His office is saying it's nothing, not even a pecadillo. Nothing. How many people would love to have a similar bit of nothing in their pockets and not even have to pay taxes on it?

2009年1月16日金曜日

Back to Okinawa

The new year is well and truly started, and everyone is back at work. At least, the people who still have jobs are back at work.

Then this happens.

You show up at the job site sharply by 8 AM. You power up your back hoe. You dig into the construction site, and blam!

Who knew an old land mine from your grandfather's war would choose that very moment to blow up in your face?

This happened in Itoman yesterday.

Wars are easy to start. They are impossible to finish.

2009年1月10日土曜日

Tokyo Tower and the 147 Buttons

Tokyo's 50-year-old red and white landmark is doomed. You may have seen it under attack by the monster Godzilla in an old movie, but that was fiction. Actually, its purpose is to transmit analog TV broadcasts, and the analog format is being replaced by digital TV.
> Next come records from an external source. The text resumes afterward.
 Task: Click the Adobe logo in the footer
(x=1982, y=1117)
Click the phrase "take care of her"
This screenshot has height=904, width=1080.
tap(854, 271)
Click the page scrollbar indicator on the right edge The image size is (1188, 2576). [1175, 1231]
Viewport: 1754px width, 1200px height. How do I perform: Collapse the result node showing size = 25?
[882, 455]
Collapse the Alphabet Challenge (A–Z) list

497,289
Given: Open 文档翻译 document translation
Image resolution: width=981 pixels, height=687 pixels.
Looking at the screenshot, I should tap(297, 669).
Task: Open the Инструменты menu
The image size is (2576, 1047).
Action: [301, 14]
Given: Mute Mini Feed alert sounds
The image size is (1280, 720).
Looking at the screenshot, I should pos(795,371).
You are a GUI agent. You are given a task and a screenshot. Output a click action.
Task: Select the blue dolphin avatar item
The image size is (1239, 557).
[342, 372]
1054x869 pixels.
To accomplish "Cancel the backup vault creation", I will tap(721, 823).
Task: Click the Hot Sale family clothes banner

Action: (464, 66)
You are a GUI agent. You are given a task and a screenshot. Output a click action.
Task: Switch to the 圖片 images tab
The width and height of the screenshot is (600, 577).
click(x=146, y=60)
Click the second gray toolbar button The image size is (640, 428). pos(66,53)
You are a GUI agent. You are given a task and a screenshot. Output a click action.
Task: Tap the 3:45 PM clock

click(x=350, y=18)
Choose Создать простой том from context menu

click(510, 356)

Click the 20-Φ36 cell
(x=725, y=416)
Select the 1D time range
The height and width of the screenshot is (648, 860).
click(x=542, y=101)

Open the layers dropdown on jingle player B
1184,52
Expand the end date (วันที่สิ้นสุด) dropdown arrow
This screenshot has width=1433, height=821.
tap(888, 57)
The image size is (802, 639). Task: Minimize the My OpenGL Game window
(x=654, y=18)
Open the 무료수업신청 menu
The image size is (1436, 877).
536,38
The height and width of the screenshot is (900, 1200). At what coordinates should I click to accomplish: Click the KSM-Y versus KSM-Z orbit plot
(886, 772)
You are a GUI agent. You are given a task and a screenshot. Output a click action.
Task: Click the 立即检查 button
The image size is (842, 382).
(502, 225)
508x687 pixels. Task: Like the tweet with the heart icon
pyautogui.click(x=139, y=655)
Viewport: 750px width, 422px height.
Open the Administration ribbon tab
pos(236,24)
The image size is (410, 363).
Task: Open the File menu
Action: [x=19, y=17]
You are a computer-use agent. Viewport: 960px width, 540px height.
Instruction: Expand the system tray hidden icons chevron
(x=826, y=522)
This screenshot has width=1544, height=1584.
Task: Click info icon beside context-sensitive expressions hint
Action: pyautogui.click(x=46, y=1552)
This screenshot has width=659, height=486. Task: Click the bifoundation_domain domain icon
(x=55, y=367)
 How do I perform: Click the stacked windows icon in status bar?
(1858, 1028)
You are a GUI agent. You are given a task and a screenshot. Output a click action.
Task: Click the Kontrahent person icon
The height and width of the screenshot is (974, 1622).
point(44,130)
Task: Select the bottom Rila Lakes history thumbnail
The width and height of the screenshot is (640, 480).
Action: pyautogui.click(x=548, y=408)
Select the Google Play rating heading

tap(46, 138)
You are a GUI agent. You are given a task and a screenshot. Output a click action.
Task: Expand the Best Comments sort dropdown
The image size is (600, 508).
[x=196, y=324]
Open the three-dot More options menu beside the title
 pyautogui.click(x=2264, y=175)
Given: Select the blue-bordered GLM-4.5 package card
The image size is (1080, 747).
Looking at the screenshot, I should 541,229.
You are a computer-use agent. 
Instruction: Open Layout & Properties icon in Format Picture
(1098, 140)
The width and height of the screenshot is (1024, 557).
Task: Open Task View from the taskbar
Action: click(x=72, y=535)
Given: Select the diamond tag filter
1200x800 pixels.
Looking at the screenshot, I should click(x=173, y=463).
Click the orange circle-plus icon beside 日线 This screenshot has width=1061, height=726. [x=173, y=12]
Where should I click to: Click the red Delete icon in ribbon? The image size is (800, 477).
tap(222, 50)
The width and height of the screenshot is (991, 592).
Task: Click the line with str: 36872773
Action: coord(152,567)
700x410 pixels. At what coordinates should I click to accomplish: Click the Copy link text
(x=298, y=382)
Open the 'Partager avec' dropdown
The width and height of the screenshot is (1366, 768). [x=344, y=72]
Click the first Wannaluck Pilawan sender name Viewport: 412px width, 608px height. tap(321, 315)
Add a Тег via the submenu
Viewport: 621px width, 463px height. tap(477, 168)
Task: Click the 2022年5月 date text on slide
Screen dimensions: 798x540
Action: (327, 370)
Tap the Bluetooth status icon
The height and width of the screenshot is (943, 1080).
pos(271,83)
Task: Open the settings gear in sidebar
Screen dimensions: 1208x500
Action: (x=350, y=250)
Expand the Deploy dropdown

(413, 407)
This means the largest self-supporting steel structure in the world has outlived its usefulness. That doesn't mean it isn't still an iconic landmark and a neat place to visit. The aquarium downstairs and the observation platform upstairs are two good reasons to see it.

I feel a great deal of sympathy for that tower, having the digital world passing it by.

We just traded in our ten-year-old analog TV for a shiny new digital one. It comes with three remote controllers--the regular TV one, the cable TV one, and the one for the deck that handles the DVD, etc.

Do you realize that means I have 147 dot-sized buttons to choose from whenever I want to make the TV do something for me? One hundred forty seven!

2009年1月2日金曜日

An Old Poem

Manyoshu is the oldest poetry anthology in Japan. The title can be translated as Ten Thousand Leaves, and it is kind of a wikipedia of verse. It's not the work of professional writers or famous poets, just people-poets who contributed their lines. Flowers mentioned in the Manyoshu is the theme of the calendar I chose for this year.

January's flower is the plum blossom. Loosely translated, the verse goes:

The first flower to bloom is the plum; to see it is to feel the coming of spring.

The "wax plum" at the entrance to my driveway is already blooming, wafting its fragrance into the icy air. The red plums will be next, and then the white fruit-bearing ones will blossom. When they are done, it will be spring.

That's a promise.

2009年1月1日木曜日

Happy New Year!

Welcome 2009!
May it be a wonderful year!

With a jubako filled with fantastic food and enough mikan to last a week, now let us welcome the new year (as the poet Rilke wrote) filled with things that have never been.

Last night's NHK music special was the best ever.
This morning's sunrise in Tokyo was as perfect as a sunrise can be.
The greeting cards delivered early this morning are waiting to be read.

Yes, this year is off to a great start.